Let us pour one out for the poor millionaires and billionaires bemoaning the lousy returns they are getting on their investments in presidential candidates this election cycle. This week The Hill ran a story entitled “Upset Republican donors: Have we wasted our money?” I dunno, fellas. Did you spend it on several million Powerball tickets?
The thrust of the story is that despite all the money wealthy Republican businesspeople have shoveled into super PACs supporting their chosen candidates, many of said candidates are lagging in the polls or dropped out of the race early. Right to Rise USA, the super PAC supporting Jeb Bush, infamously raised $103 million by the middle of last summer in large part because Bush was considered a near shoe-in for the nomination by much of the GOP’s moneyed class.
But Bush has run a particularly sodden campaign that has left him languishing at around five percent in the national polls, far behind Donald Trump and Ted Cruz. Meanwhile, that $103 million is being funneled into making some of the most insipid, childish and worthless television ads since toy companies discovered Saturday morning cartoons. His opponents have not done much better. This has been particularly galling to anyone throwing money at the so-called establishment candidates, who for all the money spent on them so far, are currently fighting to see who can finish a distant third in Iowa and New Hampshire.
This story comes on the heels of a hilarious Financial Times interview with Charles Koch, in which the billionaire complained about the diminished influence of money in politics:
He says he is “disappointed” by the current crop of Republican presidential candidates, and resigned to having to support one with whom he agrees on only some issues. “It is hard for me to get a high level of enthusiasm because the things I’m passionate about and I think this country urgently needs aren’t being addressed.”
The Kochs’ political machine has presented all the candidates with a list of issues it wants on the agenda but, says Koch, “it doesn’t seem to faze them much. You’d think we could have more influence.”
Nine hundred million dollars – the amount the Kochs expect to spend trying to influence this year’s election – sure doesn’t buy what it used to. It’s as if the conservative political network of think tanks, nonprofits, publications and other assorted ephemera is just a giant grift designed to suck money out of donor pockets so people like Jonah Goldberg or Bill Kristol can have a publishing platform.
This is not to say that the problem of big money in politics has suddenly become moot. Plenty of it will still get thrown into the downballot election campaigns that will likely send a fresh crop of wingnut charlatans to Congress and into state legislatures and governors mansions around the country. Sheldon Adelson is still lurking out there deciding which Republican he’ll throw his support to. In 2012 it was Newt Gingrich, and Adelson’s money had the hilarious effect of keeping the important issue of moon colonization alive in the GOP primary for a few extra weeks. This time around, with the Middle East blowing up and Adelson’s pet issue of the Israeli-Palestinian conflict more intractable than ever, his money has the potential to support a more dangerous demagogue deeper into the primaries.

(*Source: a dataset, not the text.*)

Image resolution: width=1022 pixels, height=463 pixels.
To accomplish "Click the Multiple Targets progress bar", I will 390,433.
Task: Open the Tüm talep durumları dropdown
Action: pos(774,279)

And this is to say nothing of Donald Trump, the deep-pocketed nut of a front-runner, who can be his own super PAC for as long as he wants, if he decides to stop running his campaign on the cheap and get a little more organized. Though why bother yet, just being Donald Trump and utilizing all the media attention that comes with that has worked for him so far.
There are plenty of reasons why these wealthy donors are seeing their money become more worthless than if they had simply let the Joker set it all on fire. It is no secret that the Republican candidates are terrible, awkward, shrill, and poor leaders to boot, whose constant negativity and fear-mongering have made them look small. No amount of money can help that.
But one wonders if conservative donors will in the future take a lesson from the Democratic side, where Bernie Sanders is making plenty of noise without a super PAC or deep-pocketed billionaire backers. Having a smaller field of competitors has helped, of course. But it has also meant the Democratic contenders can fight over policies, instead of having to spend most of their time beating each other up on personal terms. Maybe they will recognize that in a time of widespread disgust with our politics and fearfulness at world events, ideas, not demagoguery, still matter.
In that case, maybe the infamous Citizens United case that unleashed much of this money into politics will have had an important effect by showing that if you get a little complacent about political messaging, you can inspire a backlash from the voters. So maybe it’s better to try and inspire people rather than lazily bombard them with hackily-produced bullshit.
Or maybe the billionaires will decide the problem is that they haven’t yet spent enough money and redouble their efforts to get their pet candidates elected. In which case, get ready for a bunch more commercials about Marco Rubio’s boots.